* _Required work_
The entries below must be reproduced exactly; their pictures are not part of the copy.

* _Exercise inputs_
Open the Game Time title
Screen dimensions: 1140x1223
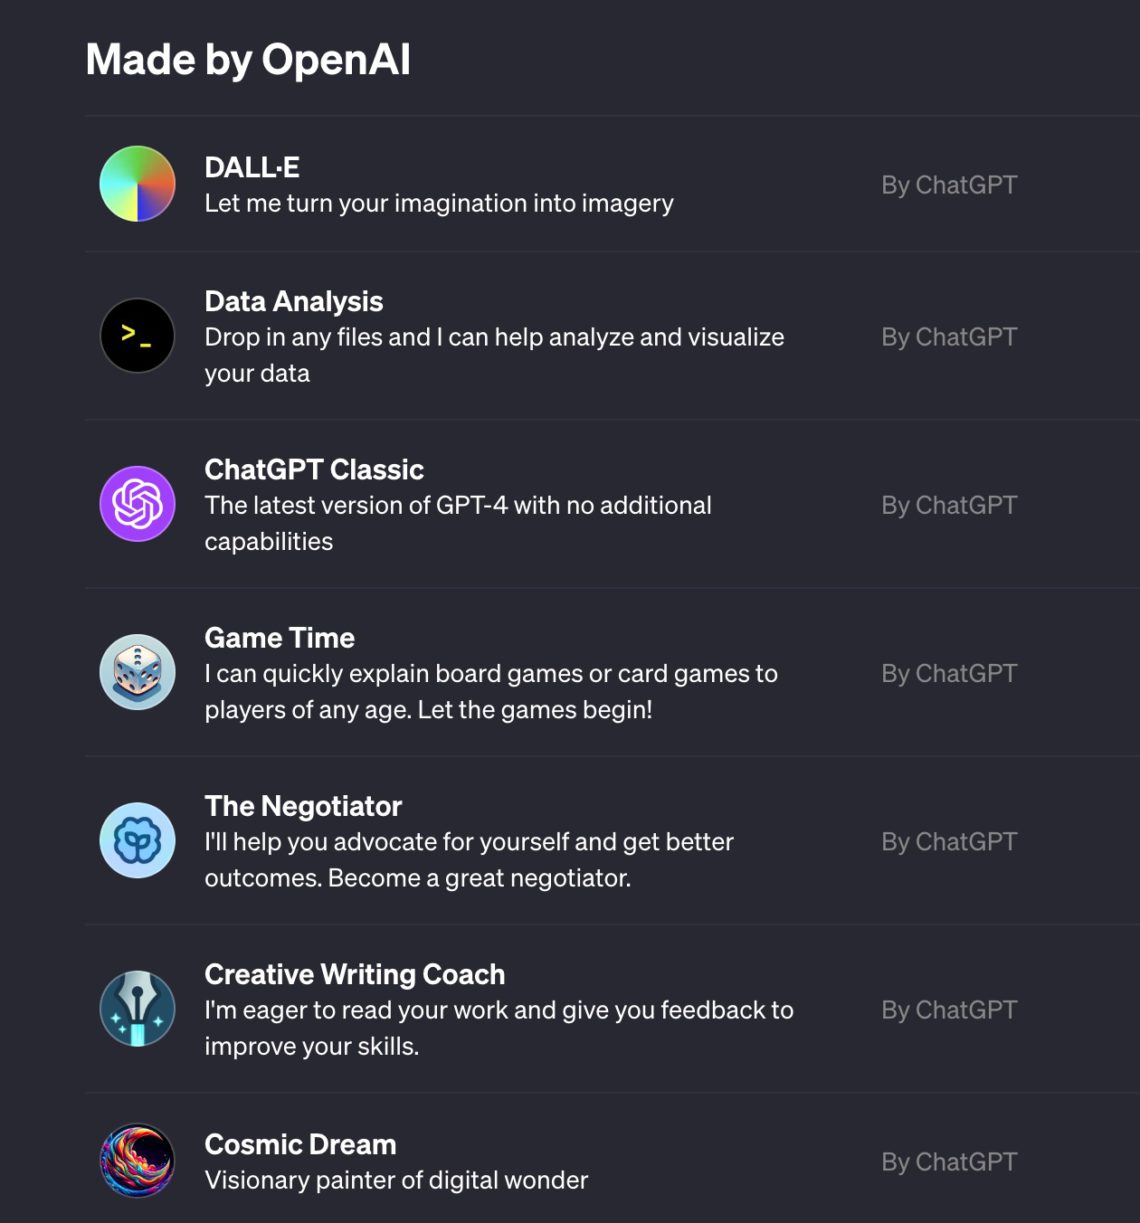click(280, 637)
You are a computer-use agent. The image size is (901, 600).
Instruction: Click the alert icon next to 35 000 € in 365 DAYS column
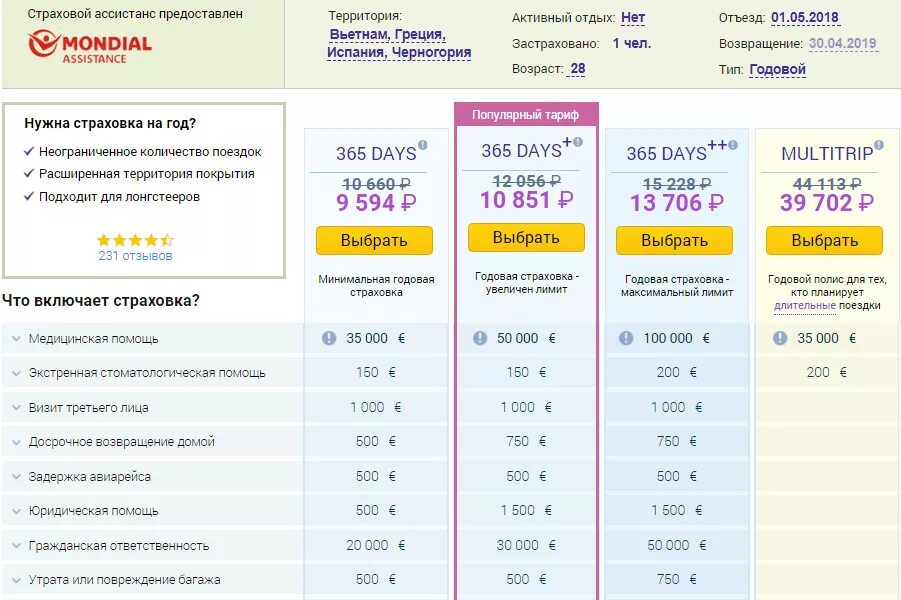point(329,339)
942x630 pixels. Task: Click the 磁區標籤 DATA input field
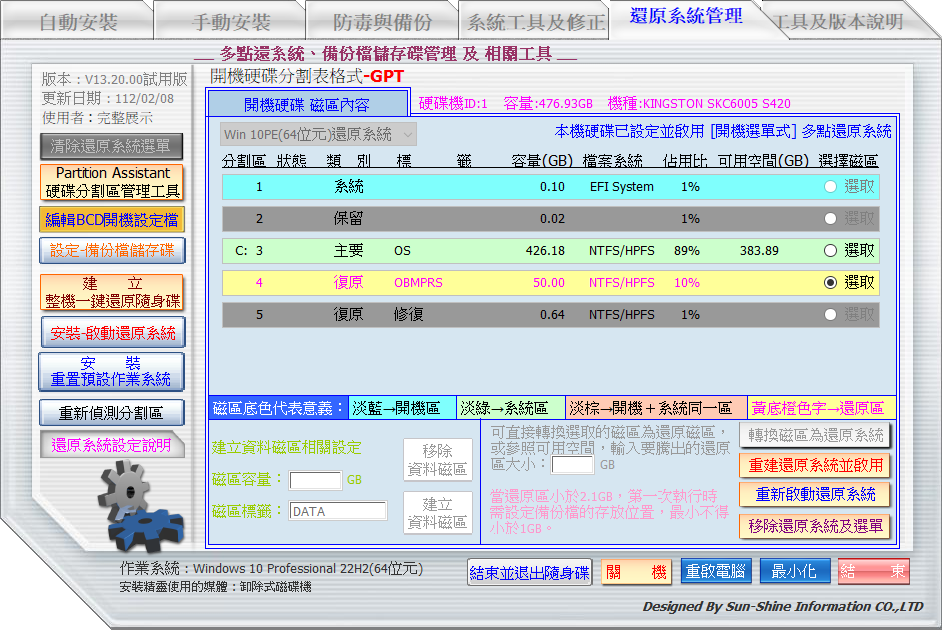pyautogui.click(x=338, y=511)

* _Task response_
Open the Game Time title
Screen dimensions: 1140x1223
click(280, 637)
You are a computer-use agent. The image size is (901, 600).
Instruction: Click the alert icon next to 35 000 € in 365 DAYS column
point(329,339)
942x630 pixels. Task: Click the 磁區標籤 DATA input field
pyautogui.click(x=338, y=511)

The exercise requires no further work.